Mark Millar, the visionary behind such comics as The Ultimates and Superior, has a real gripe with digital comics. The scribe penned his discontent earlier today in an open message to the industry and media. Retrieved by the kind folks over at CBR, here are some of the juiciest tidbits:

“I think digital could be a useful tool, but I’m increasingly concerned for friends in retail that they’re going to get shafted here,” the writer explained. “I really think day and date release is a disastrous idea and makes no economic sense at all to comics as a business. It’s potentially ruinous for comic stores, and in the long term it’s not going to do publishers any favors either. I see the attraction on a very superficial level. They think they’re cutting out the middle men and all the guys taking a piece of their gross, but there’s an equivalent number of hidden costs in digital too, and it’s short term thinking to obliterate the life-blood of the medium.

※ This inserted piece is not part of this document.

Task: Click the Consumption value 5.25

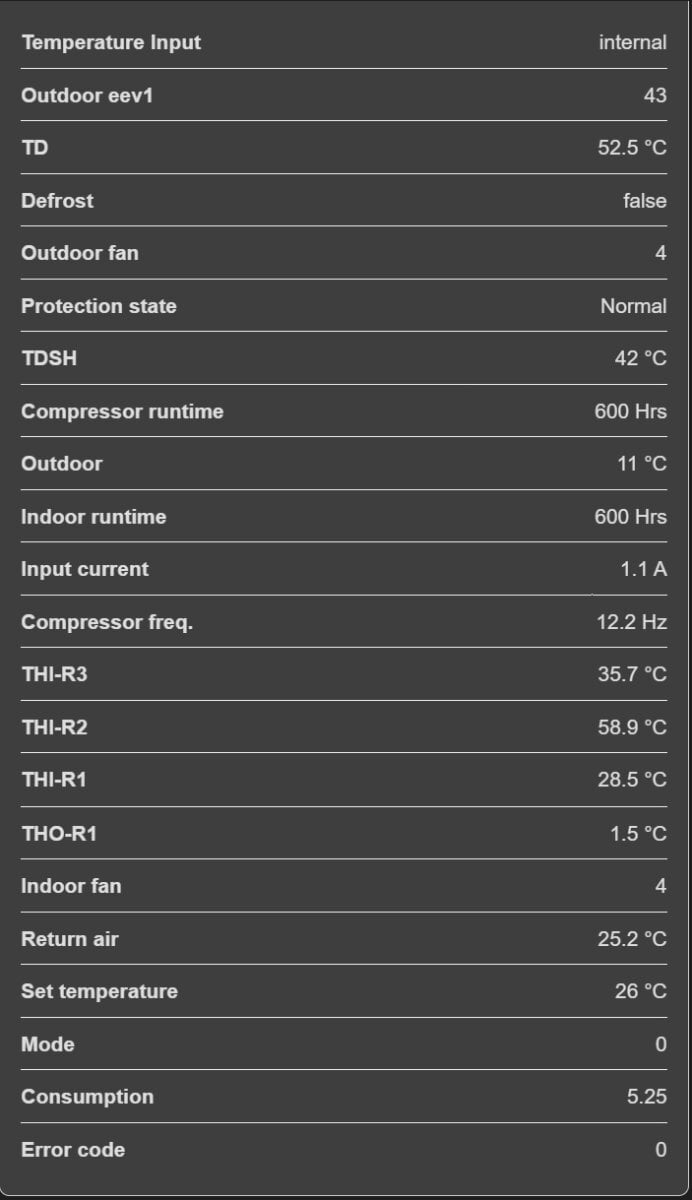Action: coord(646,1097)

Retailers are as big a part of comics now as the characters or the creators. They’re not just an outlet. These are carefully crafted communities and owned and staffed by people with a genuine passion for what they’re doing in a way that the ‘Amazon Also Recommends’ box isn’t quite going to match. I’ve got an awful lot of friends on the retail side and so many of them are hanging on by their finger-nails right now. Even a five or ten percent dip could be enough to put huge numbers of comic stores out of business. I know two huge American retailers, like really famous stores, in this position, and once they’re gone these guys are gone forever. Retailers stuck with us through the ’70s collapse and the ’90s post-speculator boom. Shouldn’t we be showing them a little loyalty now? Everything from the chair I’m sitting in to the keyboard I’m typing on has been paid for by royalties that retailers have made me, so I feel quite passionately about this

Is Millar right? Should publishers take a more active role in supporting their retailers? We’ve all seen the numbers folks…comics are once again on the decline. Even with the timely success of DC‘s New 52, the market continues to shrink. Trade paper-back and digital copies are thought to be the safe haven of comic creativity…but what if they destroy the need for original works?

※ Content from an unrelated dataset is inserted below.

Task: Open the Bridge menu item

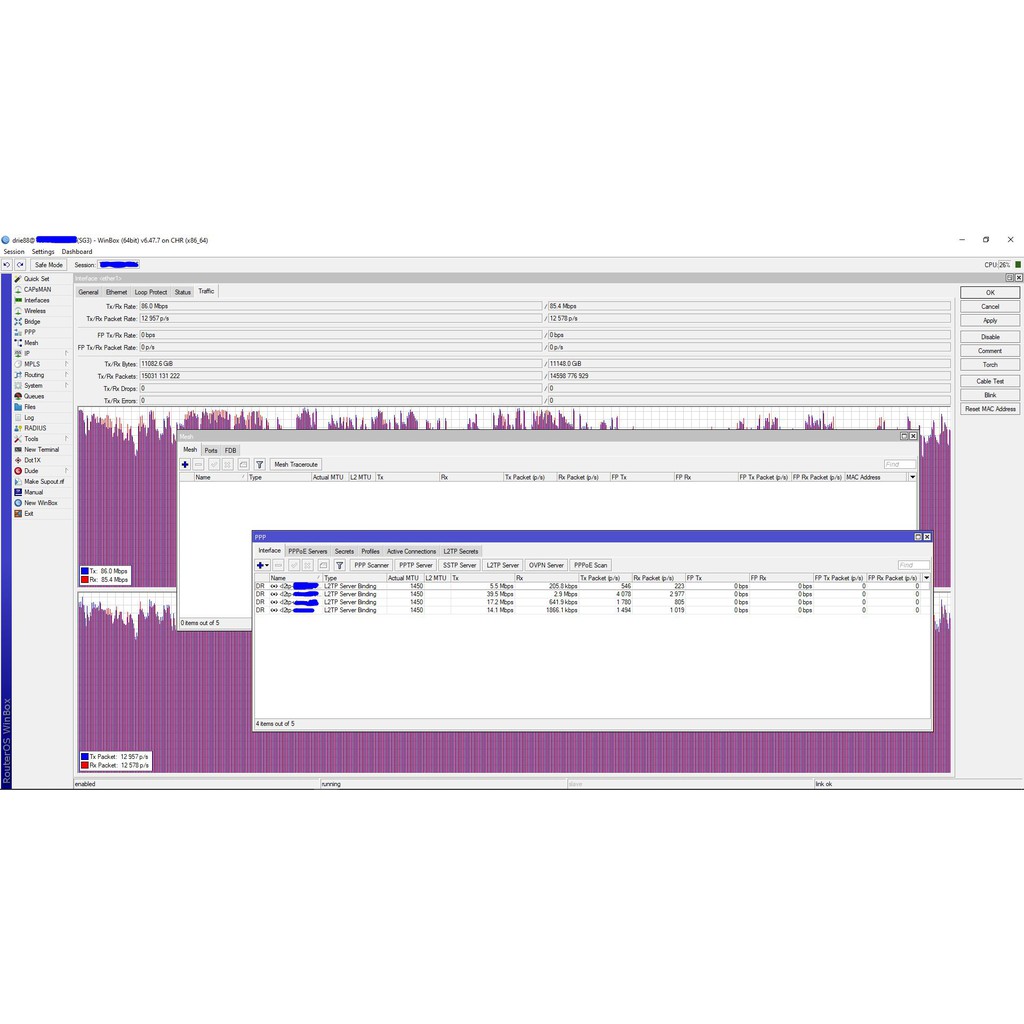Action: 32,322
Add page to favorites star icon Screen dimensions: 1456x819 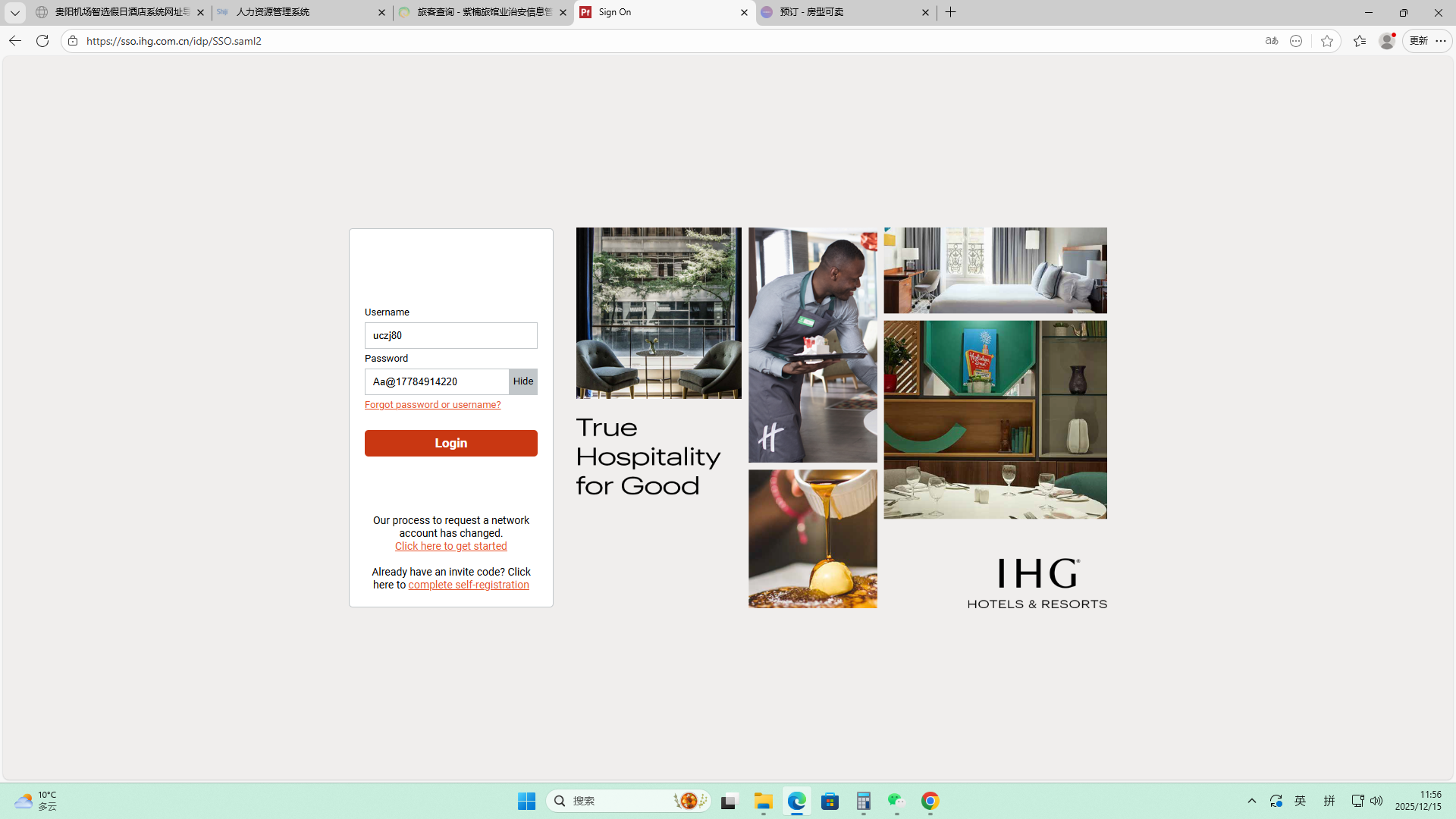click(x=1326, y=41)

Here’s another really interesting point:

“A more sensible approach to digital comics, I think, would be the look at the model used for movie distribution for the last decade or so,” he said. “The primary phase of selling would be comic stores and theatrical. This is where the bulk of the investment is recouped or maybe even recouped entirely. The secondary phase is DVD or, in comic terms, the collected graphic novel sold in book stores as well as comic stores. These fans aren’t as hardcore as the first group, but they’re a great place to recoup any money lost in the initial phase. Digital comics are like TV rights to me in that they’re the tertiary phase of all this. These are for the most casual, mainstream readers or viewers and much cheaper than the primary or secondary waves. They’re a great way of pulling people in for the next product coming out in theatres or in comic stores, but absolutely not the bedrock of your business. The fact they’re not on paper doesn’t matter as these guys aren’t collectors as such and the lower price point is very attractive to them. But release comics digitally on the same day as a higher price point print edition is basically sentencing the latter to death. It’s like a movie studio bringing out ‘Avatar 2’ on TV at the same time as a theatrical release. Studios have talked about day and date for a while now, but everybody gets out the calculators periodically and realizes they might not be able to afford to make any more movies a couple of years down the line. They’d destroy cinemas, their primary source of income, in much the same way I think day and date could be devastating for comic stores.”

Millar contest that tangible, printed comic books are the driving force for all other sales, whether they’re films or toys. Without an emphasis on new, printed content, Millar thinks that the whole industry will collapse…and I tend to agree.